Elemental composition control of gold-titania nanocomposites by site-specific mineralization using artificial peptides and DNA

Biomineralization, the precipitation of various inorganic compounds in biological systems, can be regulated in terms of the size, morphology, and crystal structure of these compounds by biomolecules such as proteins and peptides. However, it is difficult to construct complex inorganic nanostructures because they precipitate randomly in solution. Here, we report that the elemental composition of inorganic nanocomposites can be controlled by site-specific mineralization by changing the number of two inorganic-precipitating peptides bound to DNA. With a focus on gold and titania, we constructed a gold-titania photocatalyst that responds to visible light excitation. Both microscale and macroscale observations revealed that the elemental composition of this gold-titania nanocomposite can be controlled in several ten nm by changing the DNA length and the number of peptide binding sites on the DNA. Furthermore, photocatalytic activity and cell death induction effect under visible light (>450nm) irradiation of the manufactured gold-titania nanocomposite was higher than that of commercial gold-titania and titania. Thus, we have succeeded in forming titania precipitates on a DNA terminus and gold precipitates site-specifically on double-stranded DNA as intended.

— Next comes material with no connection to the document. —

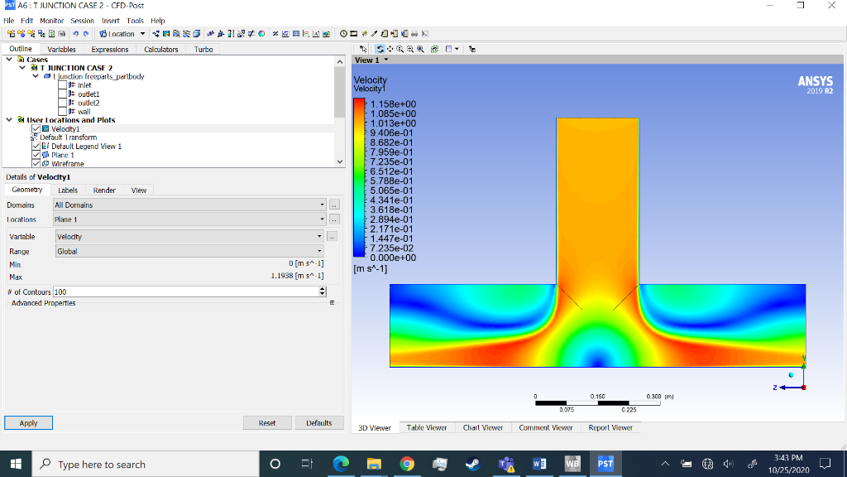
Task: Open File Explorer from the taskbar
Action: 374,465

Such nanometer-scale control of biomineralization represent a powerful and efficient tool for use in nanotechnology, electronics, ecology, medical science, and biotechnology. Biomineralization allows for crystal structure, size, and morphology control over inorganic compounds, but precipitation at random compositions hinders the construction of complex nanostructures. Here, the elemental composition of a gold-titania nanocomposite photocatalyst is controlled through two inorganic precipitating peptides bound to DNA.

Automated summary

Biomineralization allows for control over crystal structure, size, and morphology of inorganic compounds, but random precipitation hinders the construction of complex nanostructures. The elemental composition of a gold-titania nanocomposite photocatalyst is controlled through two inorganic precipitating peptides bound to DNA.